What needs to be done -
Please reproduce, word for word, the part of the Canadian inflation article below that opens with the words containing "Canadian Inflation Breaks" and closes with "to vet inflation.".

Extract to read -
Canadian Inflation Breaks Lower Ahead of U.S.
by Robert Brusca  December 15, 2021

The U.S. CPI outdistances Canada's CPI. And the U.S. CPI core expansion is much faster than the Canadian core. Canada's CPIx has been decelerating in the past few months and runs at a 3.6% annual rate in November.

However, even with favorable comparisons, the Bank of Canada that seeks to keep its inflation in a range of 1% to 3% is experiencing an overshoot. Still, the overshot is much milder than what the U.S. is experiencing – especially with regard to some of the special gauges Canada uses to vet inflation.

Canada looks at a variety of inflation measures to get a sense of what inflation is doing. The CPI Trim has been running just above the 3% band. The CPI median has stayed just within the CPI band while the CPI Common has been below the band's midpoint, below a 2% pace- just moving up to the 2% mark this month.

The Bank of Canada has just announced a new 5-year inflation review. It will keep its approach that will continue to embrace policy of flexibility. The BOC will continue to shoot at a 2% midpoint of a 1-3 percentage point range. The mandate is still price stability, but the BOC will continue to aim at price stability and maximum sustainable employment. So, it is not quite a dual mandate.

Data block -

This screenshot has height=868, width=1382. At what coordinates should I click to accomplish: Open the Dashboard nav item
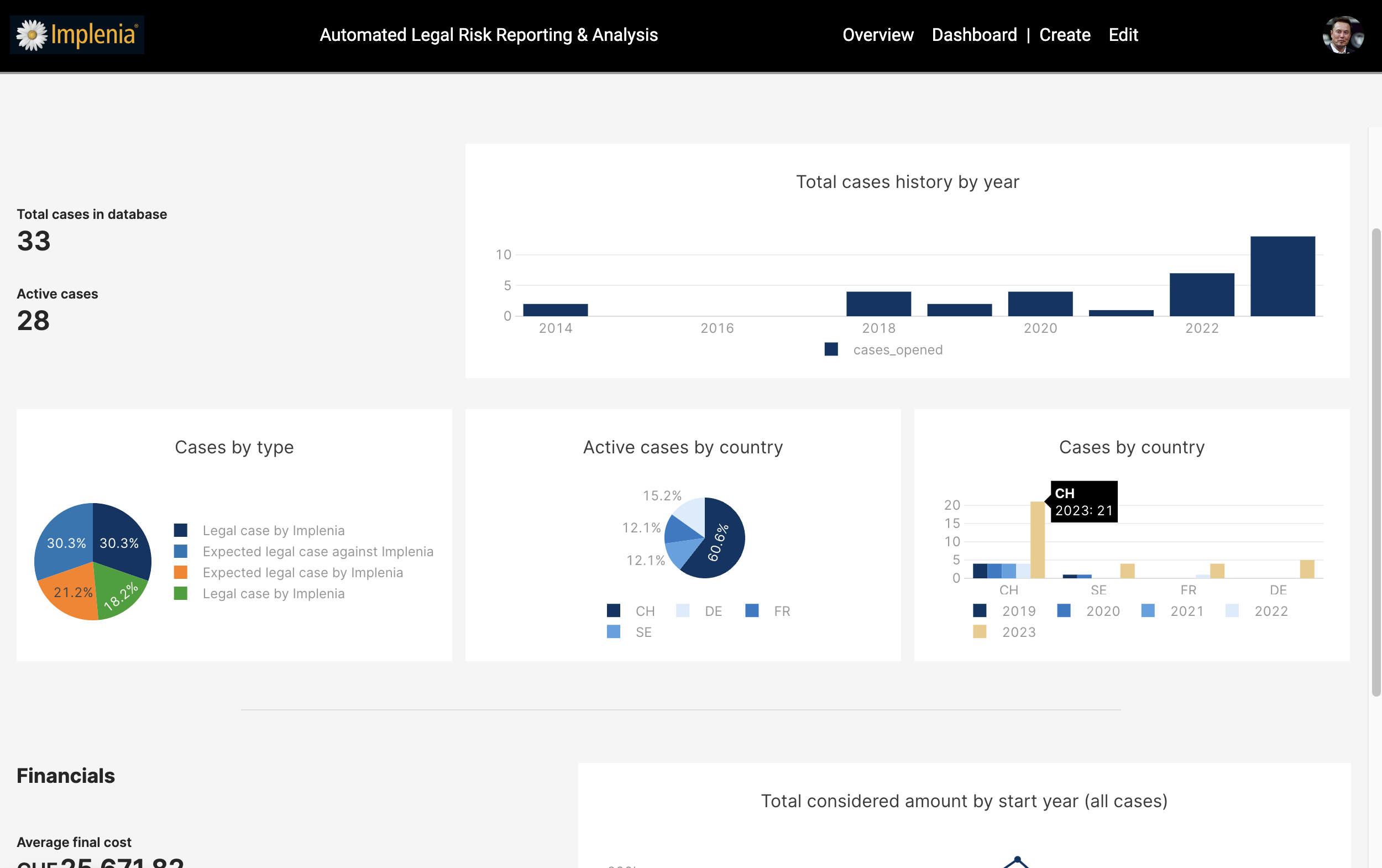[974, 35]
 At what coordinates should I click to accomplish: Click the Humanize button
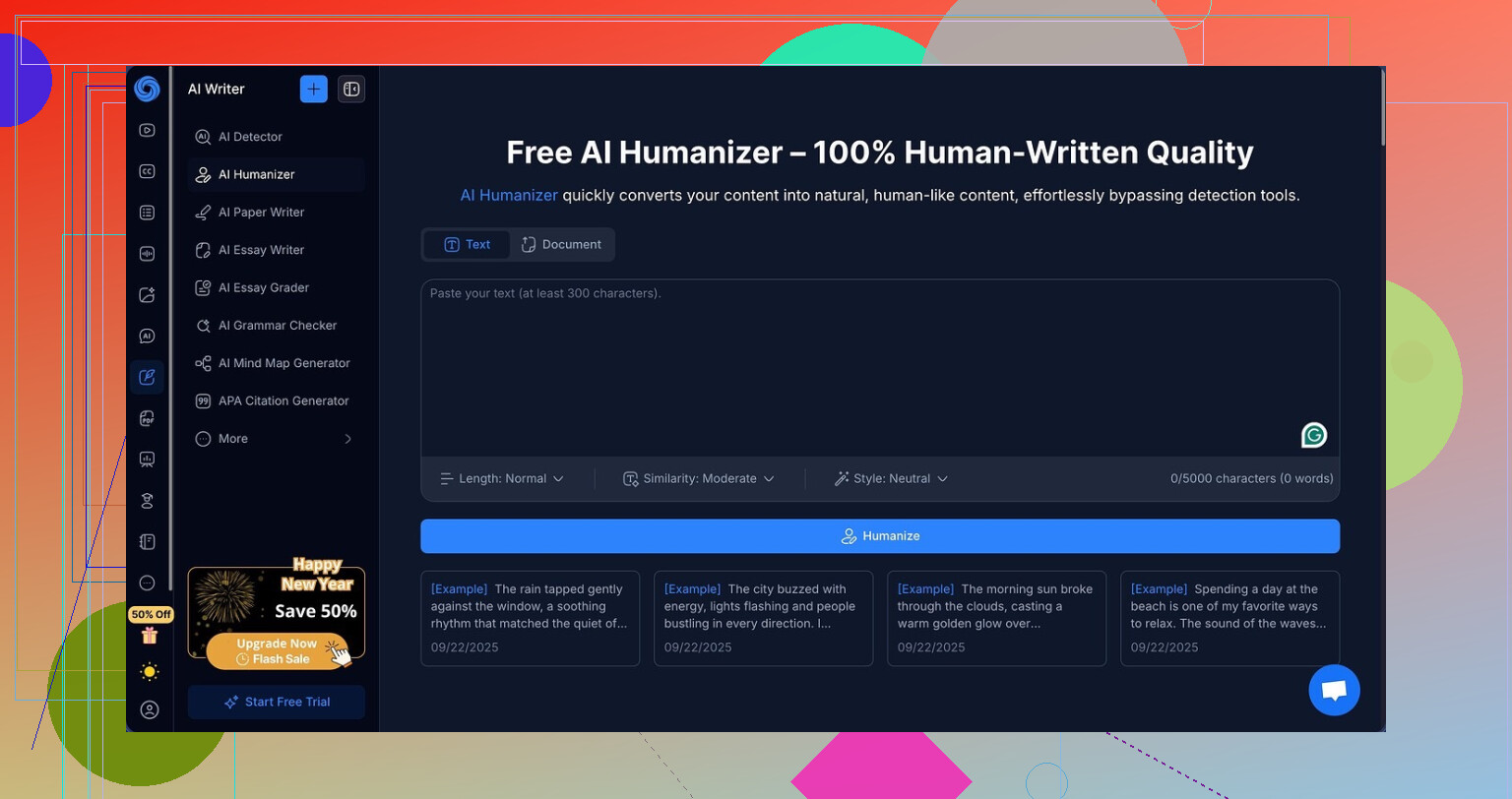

Written solution -
Canadian Inflation Breaks Lower Ahead of U.S.
by Robert Brusca  December 15, 2021

The U.S. CPI outdistances Canada's CPI. And the U.S. CPI core expansion is much faster than the Canadian core. Canada's CPIx has been decelerating in the past few months and runs at a 3.6% annual rate in November.

However, even with favorable comparisons, the Bank of Canada that seeks to keep its inflation in a range of 1% to 3% is experiencing an overshoot. Still, the overshot is much milder than what the U.S. is experiencing – especially with regard to some of the special gauges Canada uses to vet inflation.